Explanation about Task¶

Task packs the different instance fields into dictionaries by their roles in the task.

Args:

input_fields (Union[Dict[str, str], List[str]]):
Dictionary with string names of instance input fields and types of respective values. In case a list is passed, each type will be assumed to be Any.

reference_fields (Union[Dict[str, str], List[str]]):
Dictionary with string names of instance output fields and types of respective values. In case a list is passed, each type will be assumed to be Any.

metrics (List[str]):
List of names of metrics to be used in the task.

prediction_type (Optional[str]):
Need to be consistent with all used metrics.

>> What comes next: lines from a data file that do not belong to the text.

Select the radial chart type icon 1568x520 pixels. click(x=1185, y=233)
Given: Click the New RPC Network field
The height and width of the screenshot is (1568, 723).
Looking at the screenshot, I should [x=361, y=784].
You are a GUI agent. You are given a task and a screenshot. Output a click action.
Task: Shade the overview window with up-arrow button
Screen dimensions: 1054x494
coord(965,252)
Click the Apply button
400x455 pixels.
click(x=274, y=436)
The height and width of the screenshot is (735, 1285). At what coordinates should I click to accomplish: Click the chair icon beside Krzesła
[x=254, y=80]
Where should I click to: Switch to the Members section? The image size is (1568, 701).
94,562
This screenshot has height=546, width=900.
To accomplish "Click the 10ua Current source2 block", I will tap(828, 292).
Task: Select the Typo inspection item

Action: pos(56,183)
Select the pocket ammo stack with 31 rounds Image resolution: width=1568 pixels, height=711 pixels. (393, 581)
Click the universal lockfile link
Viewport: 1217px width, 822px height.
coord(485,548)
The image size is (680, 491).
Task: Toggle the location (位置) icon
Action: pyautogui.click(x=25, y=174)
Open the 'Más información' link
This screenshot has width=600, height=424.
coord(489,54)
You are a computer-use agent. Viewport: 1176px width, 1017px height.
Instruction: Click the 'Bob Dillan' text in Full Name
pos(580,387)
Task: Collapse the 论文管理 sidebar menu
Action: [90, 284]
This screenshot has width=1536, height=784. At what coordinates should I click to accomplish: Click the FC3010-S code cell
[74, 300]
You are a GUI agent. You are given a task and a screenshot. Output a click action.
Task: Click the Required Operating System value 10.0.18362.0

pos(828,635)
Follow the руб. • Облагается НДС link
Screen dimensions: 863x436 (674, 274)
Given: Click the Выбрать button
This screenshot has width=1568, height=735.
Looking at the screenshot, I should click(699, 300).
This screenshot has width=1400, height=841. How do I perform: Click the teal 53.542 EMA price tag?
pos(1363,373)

Defaults to None, which means that it will be set to Any.

defaults (Optional[Dict[str, Any]]):
An optional dictionary with default values for chosen input/output keys. Needs to be consistent with names and types provided in ‘input_fields’ and/or ‘output_fields’ arguments. Will not overwrite values if already provided in a given instance.

The output instance contains three fields:

“input_fields” whose value is a sub-dictionary of the input instance, consisting of all the fields listed in Arg ‘input_fields’.

“reference_fields” – for the fields listed in Arg “reference_fields”.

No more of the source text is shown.